__Extracted records__.
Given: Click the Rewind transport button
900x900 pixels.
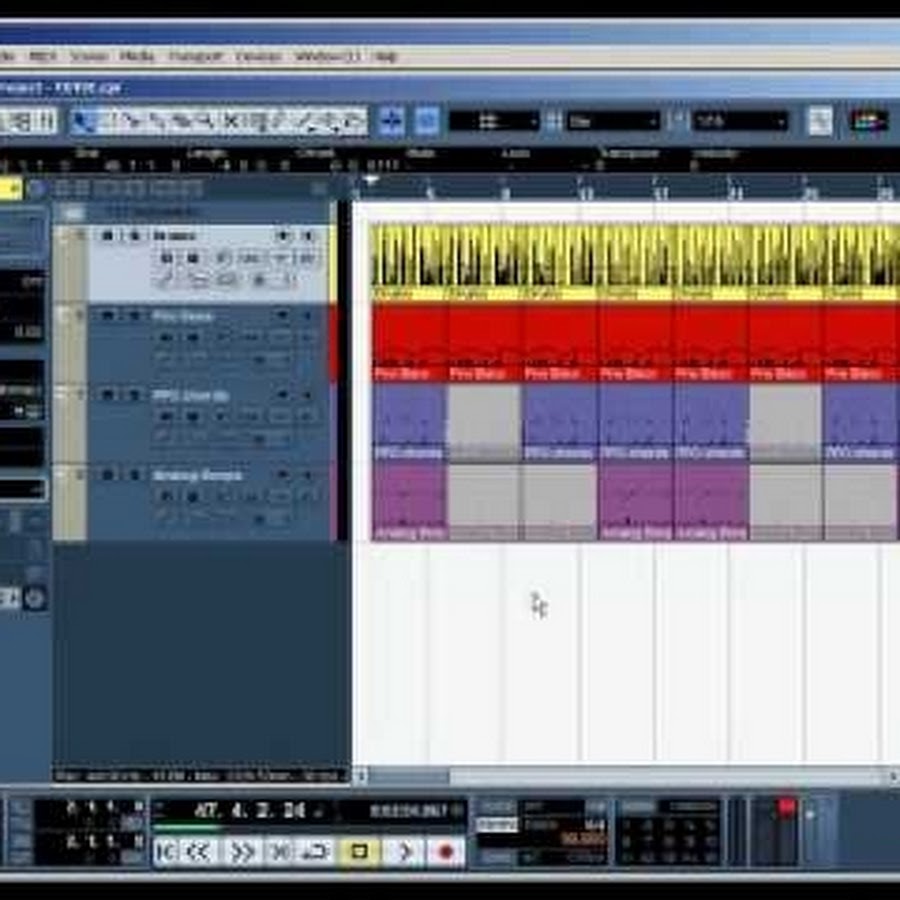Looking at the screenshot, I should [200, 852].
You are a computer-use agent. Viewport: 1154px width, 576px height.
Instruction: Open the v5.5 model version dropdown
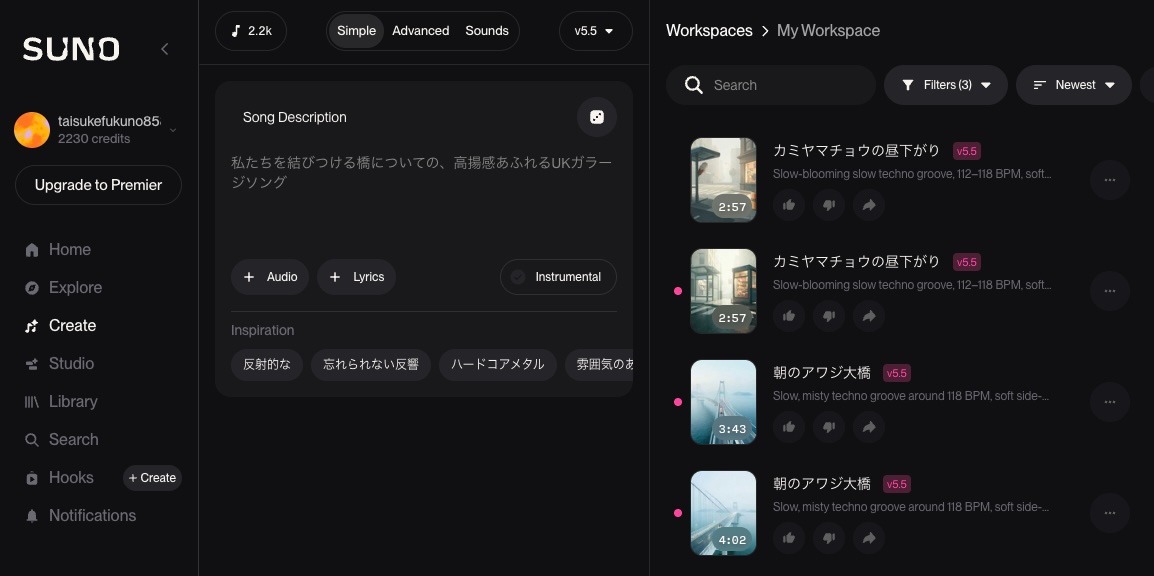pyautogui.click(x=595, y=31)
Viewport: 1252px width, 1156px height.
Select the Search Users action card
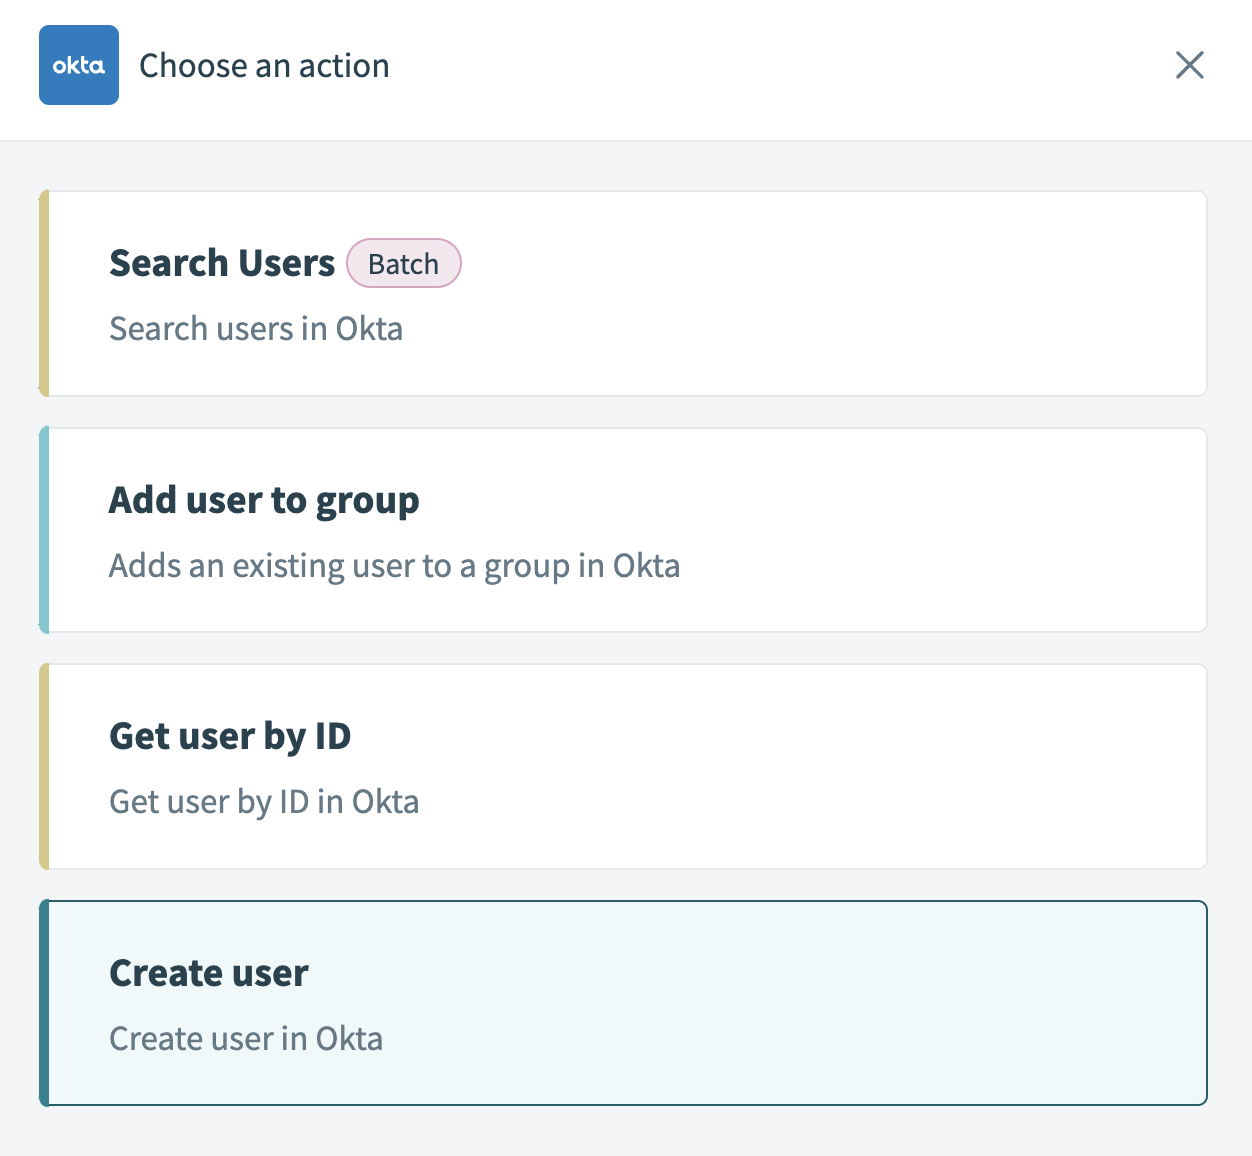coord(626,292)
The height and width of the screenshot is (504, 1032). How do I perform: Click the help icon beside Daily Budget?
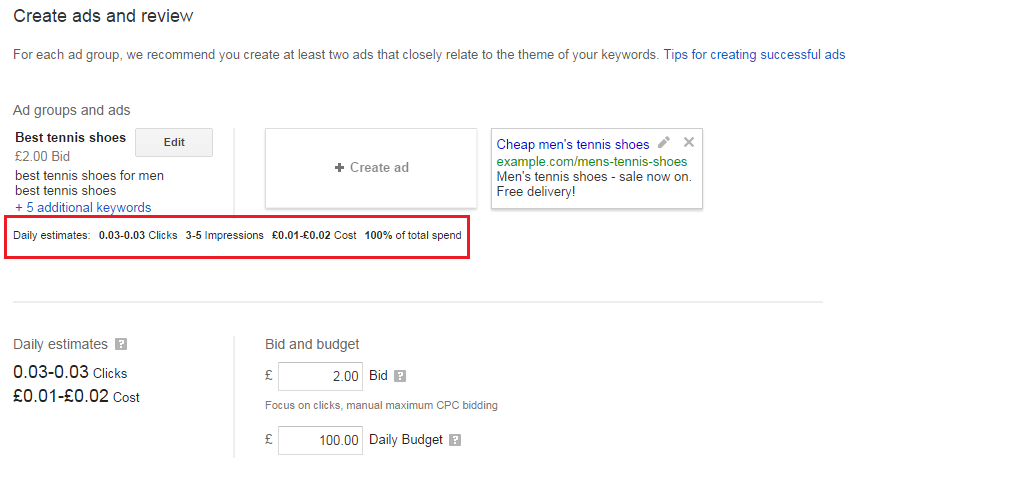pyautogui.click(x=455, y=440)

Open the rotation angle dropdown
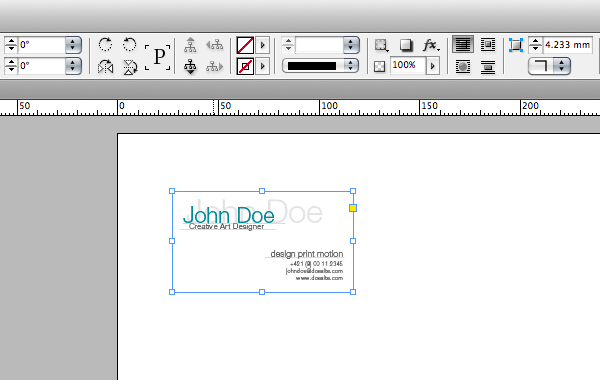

__Instructions for the task__. Return all lines of the material above in which the word "Viewport" occurs.

__Solution to this exercise__.
You are a computer-use agent. Viewport: 1154px width, 576px height.
Viewport: 1252px width, 1156px height.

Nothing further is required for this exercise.